Last week, the Obama administration gave what may be its first formal statement favoring hydraulic fracturing, or fracking, of natural gas, in a report called Investing in America: Building an Economy That Last [PDF]. Until now, the Environmental Protection Agency has, generally, been moving slowly on the issue, with initial study results due out this year and a final report due in 2014. However, the Investing in America report endorses the “safe and environmentally responsible” extraction of natural gas.

Key paragraphs:

Since the mid‐2000s … the discovery of new natural gas reserves, such as the Marcellus Shale, and the development of hydraulic fracturing techniques to extract natural gas from these reserves has led to rapidly growing domestic production and relatively low domestic prices for households and downstream industrial users. Appropriate care must to be taken to ensure that America’s natural resources are extracted in a safe and environmentally responsible manner with the safeguards in place to protect public health and safety. Provided these precautions are taken, the potential benefits to the U.S. economy are substantial.

Of the major fossil fuels, natural gas is the cleanest and least carbon‐intensive for electric power generation. By keeping domestic energy costs relatively low, this resource also supports energy intensive manufacturing in the United States. In fact, companies like Dow Chemical and Westlake Chemical have announced intentions to make major investments in new facilities over the next several years. In addition, firms that provide equipment for shale gas production have announced major investments in the U.S., including Vallourec’s $650 million plant for steel pipes in Ohio.

An abundant local supply will translate into relatively low costs for the industries that use natural gas as an input.  Expansion in these industries, including industrial chemicals and fertilizers, will boost investment and exports in the coming years, generating new jobs. In the longer run, the scale of America’s natural gas endowment appears to be sufficiently large that exports of natural gas to other major markets could be economically viable.

Obama’s jobs panel will also call for an “all-in,” aka “all of the above,” energy strategy: “The Jobs Council recommends expanding and expediting the domestic production of fossil fuels — including allowing more access to oil, gas, and coal opportunities on federal lands — while ensuring safe and responsible development of those sites.”

The Obama administration seems to have bought the mythos of abundant shale gas — a mythos that has completely shoved aside all discussions of peak oil.

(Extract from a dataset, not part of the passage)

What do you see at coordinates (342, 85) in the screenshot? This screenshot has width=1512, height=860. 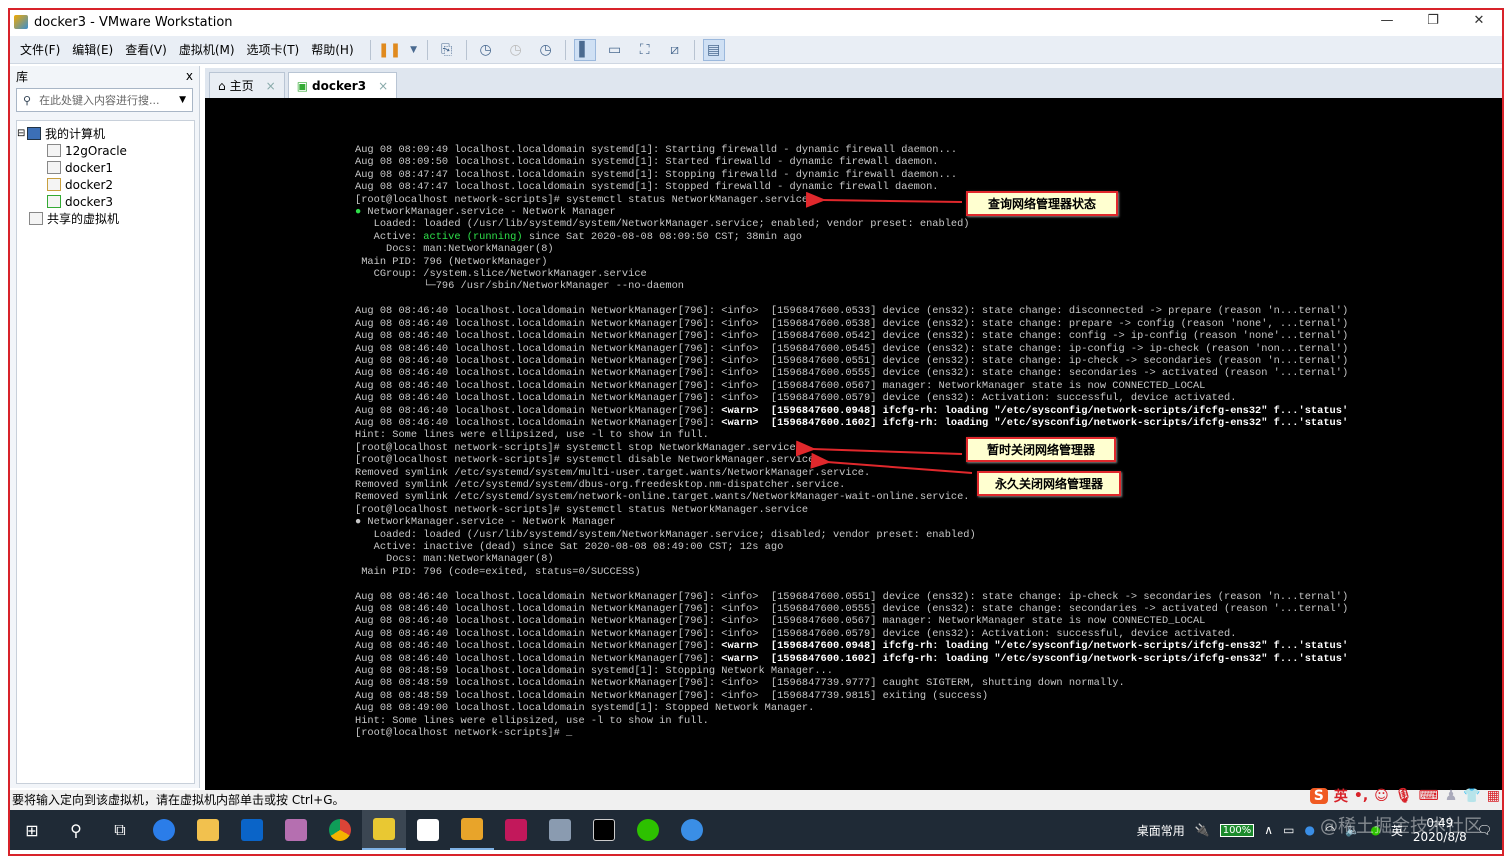 I see `tab-docker3: ▣ docker3 ×` at bounding box center [342, 85].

Remember peak oil, the idea that we would eventually (i.e., in 2006) peak our ability to extract oil? Smart peak-oil folk spoke knowledgeably about proven and probable reserves and predicted that, sooner or later, oil would become too expensive to extract. That meme is being replaced by a new one: Thanks to fracking and other technologies, we have an abundance of shale gas, shale oil, and other relatively hard-to-extract, costly-to-extract products. And they’re sitting under American soils. A sampling of stories: David Brooks, in The New York Times, on the shale gas revolution; The Wall Street Journal on oil and gas bubbling up all over (“You’ll know the U.S. energy industry is really on the rebound when North Dakota’s newfangled Bakken oil field starts pumping more crude than Alaska’s stalwart Prudhoe Bay. Energy experts expect it to happen in 2012”); and Nathan Myhrvold, in Bloomberg, on the energy revolution that keeps carbon on top:

The new resources are so vast that they would last for a century at current rates of gas consumption. And this cheap form of energy isn’t under the control of a foreign dictator, stuck in the Arctic or submerged miles below the sea — it lies in the farmlands of New York, Pennsylvania and Texas.

A lengthy discussion of each potential problem with natural gas fracking would be, well, lengthy. Suffice it to say that academics dispute whether shale gas is cleaner than coal; a glut of natural gas is deterring wind investment; according to the EPA, state regulations don’t go far enough to protect workers and water; fracking chemicals have been detected in a Wyoming aquifer; and fracking has been implicated in cow deaths, earthquakes, and most recently an oil well blowout.

At least one observer hasn’t bought the hype. Chris Nelder, a peak-oil expert, asks “What the frack?” and concludes that talk of a 100-year supply of natural gas in the U.S. is grossly exaggerated:

Assuming that the United States continues to use about 24 [trillion cubic feet] per annum, then, only an 11-year supply of natural gas is certain. The other 89 years’ worth has not yet been shown to exist or to be recoverable. …

Natural-gas proponents aren’t advocating current rates of consumption, however. They would like to see more than 2 million 18-wheelers converted to natural gas, in order to reduce our dependence on oil imports from unfriendly countries. They also advocate switching a substantial part of our power generation from coal to gas, in order to reduce carbon emissions. … yet those same advocates never adjust their years of supply estimates accordingly.

Rep. Ed Markey (D-Mass.) queries why America is rushing to export natural gas, focusing both on the cost of energy and the role of natural gas as an alleged bridge fuel in reducing carbon emissions.

Natural gas can’t be separated from oil — about a quarter of natural gas comes from oil wells, and the price glut is partly because, with oil at $100 a barrel, oil companies have every incentive to keep drilling for both.

We’re at the beginning of an American natural gas boom/glut/bubble. The Obama administration seems to be making an awfully big assumption that shale gas can be extracted in a safe and environmentally responsible manner, and it’s presumptuous to be pushing shale gas as an investment in America before the EPA weighs in.